Every business is feeling the impact of COVID-19. The pandemic is accelerating the trend towards e-commerce over physical stores, forcing many to reconsider how their business model functions in a digital-first market.

Some sectors are experiencing a positive impact, a temporary sales uplift or burst of engagement, but most are negatively hit. Certain sectors, like travel and leisure, are essentially on pause, while others, like the automotive industry, have seen a fall in consumer interest and conversion.

Whether your business is benefiting or losing out, it is vital to track the impact and the signs that markets are starting to revert to normal. With this information, reactive work and recovery planning can be better structured, leading to a more informed, more effective operation.

COVID-19 has created an uncertain market. We could all do with more certainty in our day to day lives. With this in mind, DEPT® has created two data dashboards, one to track the impact and one to track recovery.

At DEPT®, we aim to reinvent and accelerate your digital reality. To achieve this, we combine data, creative and technology expertise to solve the key business challenge facing your company. Many businesses sit on a goldmine of data; our two models look to put that data to use.

What is the impact of COVID-19 on the main KPIs of different industries?

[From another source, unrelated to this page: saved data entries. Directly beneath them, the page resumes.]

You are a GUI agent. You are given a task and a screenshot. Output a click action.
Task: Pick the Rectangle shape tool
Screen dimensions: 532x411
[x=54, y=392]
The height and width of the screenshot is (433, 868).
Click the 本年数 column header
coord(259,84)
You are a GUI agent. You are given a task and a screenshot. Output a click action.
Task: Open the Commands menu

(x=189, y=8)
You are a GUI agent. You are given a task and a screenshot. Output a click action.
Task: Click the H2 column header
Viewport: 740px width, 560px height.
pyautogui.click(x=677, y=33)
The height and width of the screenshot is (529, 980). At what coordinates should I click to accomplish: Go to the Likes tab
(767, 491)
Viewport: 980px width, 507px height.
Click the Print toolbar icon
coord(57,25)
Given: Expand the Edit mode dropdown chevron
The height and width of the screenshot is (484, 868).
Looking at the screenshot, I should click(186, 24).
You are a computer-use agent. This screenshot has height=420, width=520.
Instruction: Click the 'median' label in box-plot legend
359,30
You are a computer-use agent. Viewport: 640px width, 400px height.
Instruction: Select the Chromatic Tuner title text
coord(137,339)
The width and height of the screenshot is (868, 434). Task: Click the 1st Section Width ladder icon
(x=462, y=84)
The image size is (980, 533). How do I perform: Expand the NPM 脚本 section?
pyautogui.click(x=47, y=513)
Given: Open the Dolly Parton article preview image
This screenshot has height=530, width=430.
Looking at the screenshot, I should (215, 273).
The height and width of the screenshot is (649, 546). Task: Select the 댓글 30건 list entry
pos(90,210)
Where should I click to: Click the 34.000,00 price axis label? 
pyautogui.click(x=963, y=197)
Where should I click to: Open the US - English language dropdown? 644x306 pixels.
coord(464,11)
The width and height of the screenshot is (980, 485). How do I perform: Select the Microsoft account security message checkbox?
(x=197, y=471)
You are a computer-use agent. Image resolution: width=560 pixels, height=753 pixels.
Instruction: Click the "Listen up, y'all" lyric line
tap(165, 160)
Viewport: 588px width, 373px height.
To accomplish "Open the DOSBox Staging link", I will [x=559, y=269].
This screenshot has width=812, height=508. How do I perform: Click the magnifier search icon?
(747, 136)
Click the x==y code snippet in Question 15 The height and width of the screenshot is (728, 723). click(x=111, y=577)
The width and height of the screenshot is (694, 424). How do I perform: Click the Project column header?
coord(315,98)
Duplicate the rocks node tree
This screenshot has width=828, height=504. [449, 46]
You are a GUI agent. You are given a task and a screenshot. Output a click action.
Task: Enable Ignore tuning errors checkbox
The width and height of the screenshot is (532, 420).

Our impact dashboard tracks a series of KPIs against the forecasted KPI figure and the curve of confirmed COVID-19 cases in a country of choice. Data is updated each day.

Possible KPIs include transactions, web conversion rate, number of web sessions and so on. This lets your company see the impact on performance at a glance and plan accordingly. By including the curve of confirmed cases, your business is able to track the effect a steep rise has against a flattening of the curve.

Is business for different industries picking up again?

Our recovery dashboard plots a recovery threshold based on improvements in key metrics and how long-lasting these improvements are. The threshold is algorithmically determined, built to show when your business should be taking action. If the threshold is consistently met for multiple days, it signifies that the market is picking up and your business can consider implementing recovery plans.

The dashboard splits recovery into three levels, based on the sales funnel. Upper representing search intent, mid representing visit intent and lower representing conversion intent. The split is made to detect recovery as early in the funnel as possible.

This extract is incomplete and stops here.